____ EXERCISE TEXT
Figure 1. Transcript expression and relative expression of galanin receptors in whole mouse nodose ganglia

A, RT-PCR products separated on a 3% agarose gel to confirm the presence of GALR1, GALR2 and GALR3 transcripts. The sizes of the amplified products were confirmed showing intense single bands corresponding to the predicted sizes of GALR1, GALR2, GALR3 and β-actin transcripts. In addition, this validated the products obtained during quantitative analysis. B, quantitative RT-PCR revealed there to be no significant difference in transcript expression between galanin receptor subtypes (P > 0.05, Mann–Whitney U test). Experiments were performed at least in triplicate. GALR1, 2 and 3 receptor expression are calculated relative to β-actin mRNA levels.

Figure 2. The effect of galanin on mouse gastro-oesophageal vagal tension receptors

Stimulus–response functions of tension receptors to circumferential tension from Galr1+/+ (A, n = 7) and Galr1−/− (B, n = 13) mice. The responses are before (•) and after exposure to galanin (1 (○), 3 (▪) and 10 nm (□)). ***Significant difference from control using a two-way ANOVA (P < 0.001). C, original recording of a tension receptor response in Galr1+/+ animal to circular tension with a 3 g weight before (Ca), during (Cb) and after washout (Cc) of galanin (10 nm). D, original recording in Galr1−/− animal of a tension receptor response to circular tension with a 3 g weight before (Da) and during (Db) exposure to galanin (10 nm).

Figure 3. The effect of galanin on mouse gastro-oesophageal vagal mucosal receptor

Stimulus–response functions from wild-type (A, n = 7) and Galr1−/− (B, n = 8) mice of mucosal receptors to mucosal stroking with calibrated von Frey hairs (10–1000 mg). The responses are before (•) and after exposure to galanin (1 (○), 3 (▪) and 10 nm (□)). Asterisks indicate significant difference from control using a two-way ANOVA (*P < 0.05, **P < 0.01 and ***P < 0.001). C, original recording of a mucosal receptor response from wild-type mouse to mucosal stroking with a 200 mg von Frey hair before (Ca) and during (Cb) exposure to galanin (10 nm). D, original recording from Galr1−/− mouse of a mucosal receptor response to mucosal stroking with a 200 mg von Frey hair before (Da) and during (Db) exposure to galanin (10 nm).
________
____ INFORMATION SHOWN
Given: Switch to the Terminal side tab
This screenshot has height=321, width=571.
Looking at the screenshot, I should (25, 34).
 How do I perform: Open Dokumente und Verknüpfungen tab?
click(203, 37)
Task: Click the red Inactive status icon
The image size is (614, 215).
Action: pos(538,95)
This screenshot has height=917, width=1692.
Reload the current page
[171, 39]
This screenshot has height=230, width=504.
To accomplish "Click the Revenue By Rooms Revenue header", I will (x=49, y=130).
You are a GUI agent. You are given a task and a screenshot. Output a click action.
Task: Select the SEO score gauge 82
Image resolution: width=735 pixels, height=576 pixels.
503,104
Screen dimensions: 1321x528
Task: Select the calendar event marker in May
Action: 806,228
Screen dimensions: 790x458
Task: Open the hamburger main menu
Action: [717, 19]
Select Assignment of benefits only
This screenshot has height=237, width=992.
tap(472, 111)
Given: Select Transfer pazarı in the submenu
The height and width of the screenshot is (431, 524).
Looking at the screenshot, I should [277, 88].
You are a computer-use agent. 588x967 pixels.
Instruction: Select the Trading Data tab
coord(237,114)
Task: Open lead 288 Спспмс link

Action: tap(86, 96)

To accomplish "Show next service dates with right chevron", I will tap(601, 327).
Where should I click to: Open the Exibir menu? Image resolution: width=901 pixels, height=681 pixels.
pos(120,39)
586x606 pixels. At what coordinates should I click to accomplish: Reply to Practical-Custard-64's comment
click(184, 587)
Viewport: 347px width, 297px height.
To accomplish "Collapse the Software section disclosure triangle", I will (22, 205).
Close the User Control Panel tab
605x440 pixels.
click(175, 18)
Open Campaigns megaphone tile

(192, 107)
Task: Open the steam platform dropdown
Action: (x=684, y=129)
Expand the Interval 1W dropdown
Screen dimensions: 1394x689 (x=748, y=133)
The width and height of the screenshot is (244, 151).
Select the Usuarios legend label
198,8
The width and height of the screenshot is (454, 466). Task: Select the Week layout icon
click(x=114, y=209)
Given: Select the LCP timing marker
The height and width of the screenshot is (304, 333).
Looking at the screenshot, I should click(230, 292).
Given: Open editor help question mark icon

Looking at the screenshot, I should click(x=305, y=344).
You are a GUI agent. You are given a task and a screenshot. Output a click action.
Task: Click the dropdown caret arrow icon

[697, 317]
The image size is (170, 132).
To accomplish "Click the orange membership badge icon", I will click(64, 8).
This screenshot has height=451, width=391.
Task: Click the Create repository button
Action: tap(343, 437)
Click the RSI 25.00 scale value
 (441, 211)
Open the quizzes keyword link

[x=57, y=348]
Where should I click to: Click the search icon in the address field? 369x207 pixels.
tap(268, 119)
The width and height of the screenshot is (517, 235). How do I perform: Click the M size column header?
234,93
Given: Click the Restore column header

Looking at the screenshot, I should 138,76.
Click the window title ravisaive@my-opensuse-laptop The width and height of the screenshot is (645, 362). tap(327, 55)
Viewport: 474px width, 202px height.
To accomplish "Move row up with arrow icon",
________
APPLY WHAT YOU READ
1. In the galanin figure legends, what weight was used to apply circular tension in the original tension receptor recordings?
2. According to the galanin figure legends, which transcripts showed intense single bands at their predicted sizes on the agarose gel? List them all.
3. Copy the passage of the galanin figure legends starting at "Figure 3. The" and ending at "hair before (Da) and during (Db) exposure to galanin (10 nm).".
Use only the galanin figure legends when you respond.

RESULTS FOR EACH TASK
1. A 3 g weight.

2. GALR1, GALR2, GALR3 and β-actin.

3.
Figure 3. The effect of galanin on mouse gastro-oesophageal vagal mucosal receptor

Stimulus–response functions from wild-type (A, n = 7) and Galr1−/− (B, n = 8) mice of mucosal receptors to mucosal stroking with calibrated von Frey hairs (10–1000 mg). The responses are before (•) and after exposure to galanin (1 (○), 3 (▪) and 10 nm (□)). Asterisks indicate significant difference from control using a two-way ANOVA (*P < 0.05, **P < 0.01 and ***P < 0.001). C, original recording of a mucosal receptor response from wild-type mouse to mucosal stroking with a 200 mg von Frey hair before (Ca) and during (Cb) exposure to galanin (10 nm). D, original recording from Galr1−/− mouse of a mucosal receptor response to mucosal stroking with a 200 mg von Frey hair before (Da) and during (Db) exposure to galanin (10 nm).